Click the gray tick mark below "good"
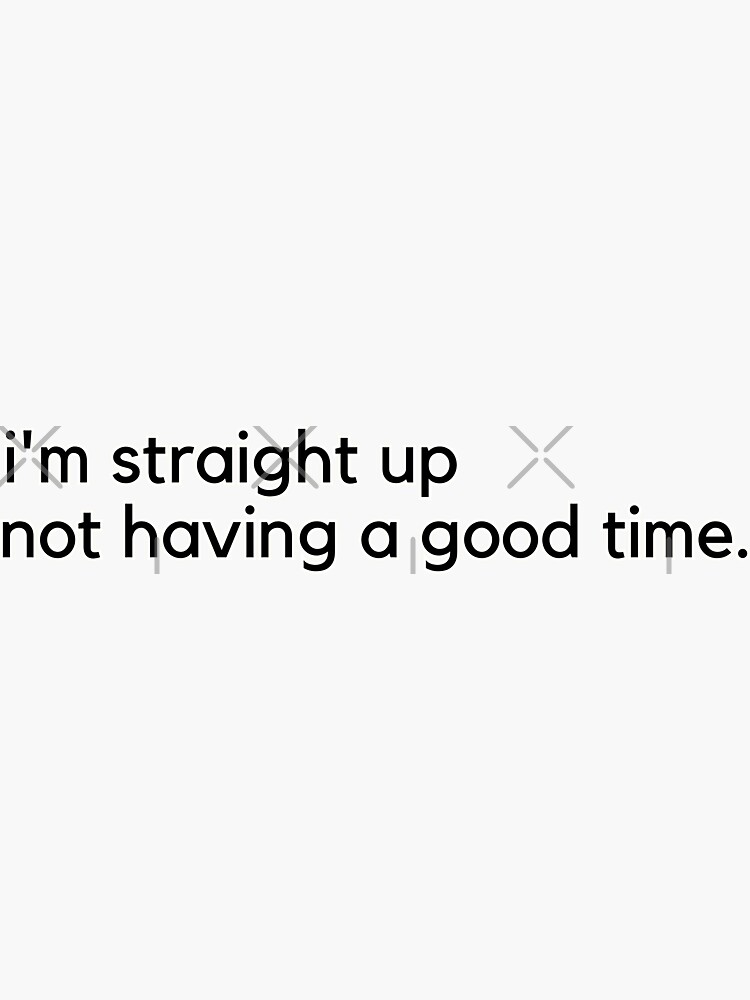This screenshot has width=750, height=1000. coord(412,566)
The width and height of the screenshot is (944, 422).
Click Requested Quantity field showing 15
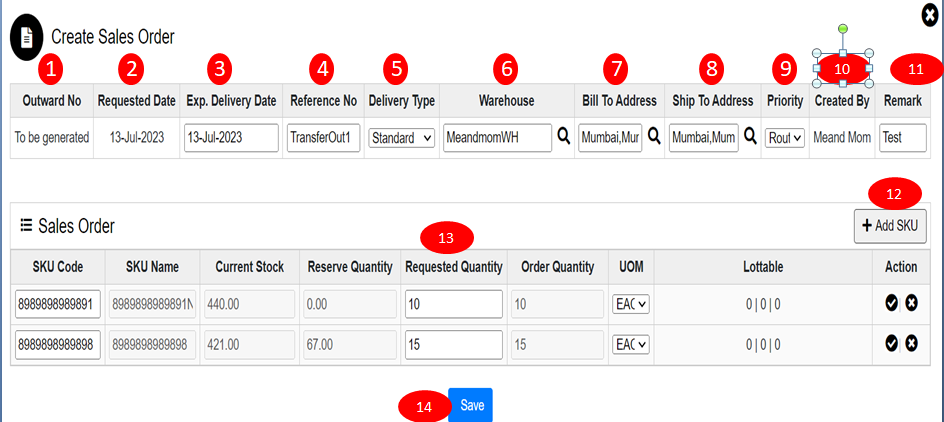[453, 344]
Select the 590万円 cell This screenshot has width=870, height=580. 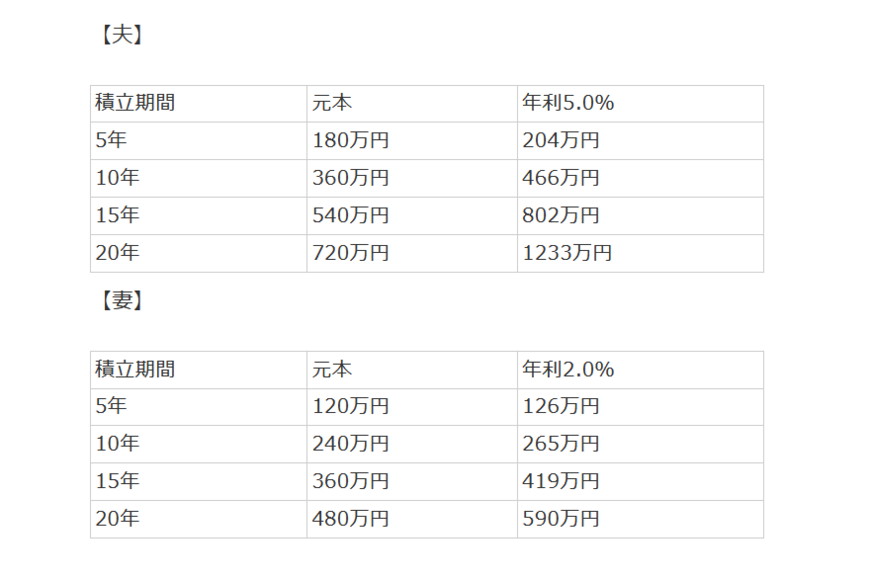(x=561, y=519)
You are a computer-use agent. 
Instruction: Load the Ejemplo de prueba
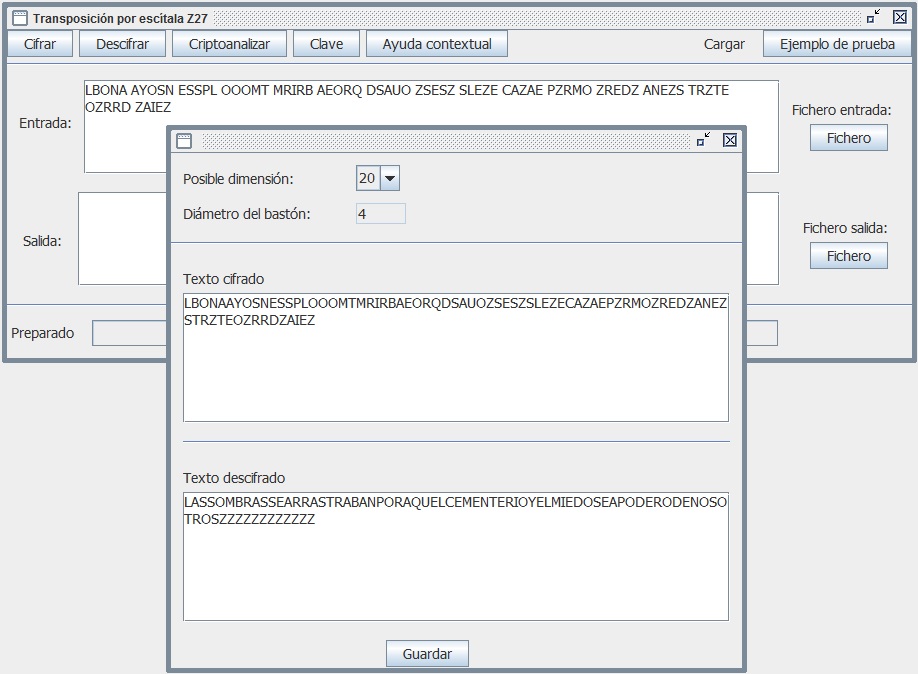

__Exercise objective__
Reproduce the portion of the listing that opens with the line containing "You are a computer-use agent." and runs through the end of the listing, both ends included. Omit the pictures.

__Written reply__
You are a computer-use agent. 
Instruction: Load the Ejemplo de prueba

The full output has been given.